Пушкин охарактеризовал родство этого рода в том виде, как оно существует у многих, как оно есть в самом деле, следовательно, справедливо и истинно, – и на него осердились, его назвали безнравственным; стало быть, если бы он описал родство между некоторыми людьми таким, каким оно не существует, то есть неверно и ложно, его похвалили бы. Все это значит ни больше, ни меньше, как то, что нравственна одна ложь и неправда… Вот к чему ведет добродушное и добросовестное лицемерство! Нет, Пушкин поступил нравственно, первый сказав истину, потому что нужна благородная смелость, чтоб первому решиться сказать истину. И сколько таких истин сказано в «Онегине»! Многие из них теперь и не новы, и даже не очень глубоки, но, если бы Пушкин не сказал их двадцать лет назад, они теперь были бы и новы и глубоки. И потому велика заслуга Пушкина, что он первый высказал эти устаревшие и уже неглубокие теперь истины. Он бы мог насказать истин более безусловных и более глубоких, но в таком случае его произведение было бы лишено истинности; рисуя русскую жизнь, оно не было бы ее выражением. Гений никогда не упреждает своего времени, но всегда только угадывает его не для всех видимое содержание и смысл.

Большая часть публики совершенно отрицала в Онегине душу и сердце, видела в нем человека холодного, сухого и эгоиста по натуре! Нельзя ошибочнее и кривее понять человека! Этого мало: многие добродушно верили и верят, что сам поэт хотел изобразить Онегина холодным эгоистом. Это уже значит: имея глаза, ничего не видеть. Светская жизнь не убила в Онегине чувства, а только охолодила к бесплодным страстям и мелочным развлечениям).

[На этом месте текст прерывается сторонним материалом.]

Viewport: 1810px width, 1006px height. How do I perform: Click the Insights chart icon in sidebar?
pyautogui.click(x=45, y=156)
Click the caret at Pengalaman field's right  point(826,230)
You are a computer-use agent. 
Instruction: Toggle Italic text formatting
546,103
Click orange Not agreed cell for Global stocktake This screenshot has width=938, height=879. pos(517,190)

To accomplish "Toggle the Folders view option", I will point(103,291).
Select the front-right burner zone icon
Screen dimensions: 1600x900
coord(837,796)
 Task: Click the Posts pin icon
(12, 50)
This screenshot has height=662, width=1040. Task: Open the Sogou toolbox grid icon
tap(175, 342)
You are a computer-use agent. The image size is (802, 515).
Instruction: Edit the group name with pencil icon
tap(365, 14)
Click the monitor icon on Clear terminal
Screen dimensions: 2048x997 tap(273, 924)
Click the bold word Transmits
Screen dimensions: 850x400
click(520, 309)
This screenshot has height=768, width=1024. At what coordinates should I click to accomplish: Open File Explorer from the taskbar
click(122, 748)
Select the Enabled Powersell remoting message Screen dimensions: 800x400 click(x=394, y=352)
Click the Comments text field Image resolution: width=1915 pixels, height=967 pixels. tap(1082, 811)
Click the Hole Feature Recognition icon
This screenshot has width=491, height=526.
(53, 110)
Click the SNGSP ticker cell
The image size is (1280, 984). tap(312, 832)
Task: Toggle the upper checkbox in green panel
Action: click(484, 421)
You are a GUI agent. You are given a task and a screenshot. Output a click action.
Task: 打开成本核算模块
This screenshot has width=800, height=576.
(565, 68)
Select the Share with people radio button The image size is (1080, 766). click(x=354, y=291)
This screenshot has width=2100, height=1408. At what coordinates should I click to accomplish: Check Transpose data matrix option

Вспомните строфы, в которых поэт описывает свое знакомство с Онегиным:

Условий света свергнув бремя,
Как он, отстав от суеты,
С ним подружился я в то время.
Мне нравились его черты,
Мечтам невольная преданность,
Неподражаемая странность
И резкий, охлажденный ум.
Я был озлоблен, он угрюм,
Страстей игру мы знали оба;
Томила жизнь обоих нас;
В обоих сердца жар погас;
Обоих ожидала злоба
Слепой фортуны и людей
На самом утре наших дней.

Кто жил и мыслил, тот не может
В душе не презирать людей;
Кто чувствовал, того тревожит
Призрак невозвратимых дней;
Тому уж нет очарований.
Того змия воспоминаний,
Того раскаянье грызет.
Всё это часто придает
Большую прелесть разговору.
Сперва Онегина язык
Меня смущал; но я привык
К его язвительному спору,
И к шутке с желчью пополам,
И к злости мрачных эпиграмм.

Как часто летнею порою,
Когда прозрачно и светло
Ночное небо над Невою,
И вод веселое стекло
Не отражает лик Дианы,
Воспомня прежних лет романы,
Воспомня прежнюю любовь.
Чувствительны, беспечны вновь,
Дыханьем ночи благосклонной
Безмолвно упивались мы!
Как в лес зеленый из тюрьмы
Перенесен колодник сонной,
Так уносились мы мечтой
К началу жизни молодой.

Из этих стихов мы ясно видим, по крайней мере, то, что Онегин не был ни холоден, ни сух, ни черств, что в душе его жила поэзия и что вообще он был не из числа обыкновенных, дюжинных людей. Невольная преданность мечтам, чувствительность и беспечность при созерцании красот природы и при воспоминании о романах и любви прежних лет: все это говорит больше о чувстве и поэзии, нежели о холодности и сухости. Дело только в том, что Онегин не любил расплываться в мечтах, больше чувствовал, нежели говорил, и не всякому открывался. Озлобленный ум есть тоже признак высшей натуры, потому что человек с озлобленным умом бывает недоволен не только людьми, но и самим собою. Дюжинные люди всегда довольны собою, а если им везет, то и всеми. Жизнь не обманывает глупцов; напротив, она все дает им, благо немногого просят они от нее: корма, пойла, тепла, да кой-каких игрушек, способных тешить пошлое и мелкое самолюбьице. Разочарование в жизни, в людях, в самих себе (если только оно истинно и просто, без фраз и щегольства нарядною печалью) свойственно только людям, которые, желая «многого», не удовлетворяются «ничем». Читатели помнят описание (в VII главе) кабинета Онегина: весь Онегин в этом описании. Особенно поразительно исключение из опалы двух или трех романов,

В которых отразился век,
И современный человек
Изображен довольно верно
С его безнравственной душой,
Себялюбивой и сухой,
Мечтанью преданной безмерно,
С его озлобленным умом,
Кипящим в действии пустом.

Скажут: это, портрет Онегина. Пожалуй, и так; но это еще более говорит в пользу нравственного превосходства Онегина, потому что он узнал себя в портрете, который, как две капли воды, похож на столь многих, но в котором узнают себя столь немногие, а большая часть «украдкою кивает на Петра». Онегин не любовался самолюбиво этим портретом, но глухо страдал от его поразительного сходства с детьми нынешнего века. Не натура, не страсти, не заблуждения личные сделали Онегина похожим на этот портрет, а век.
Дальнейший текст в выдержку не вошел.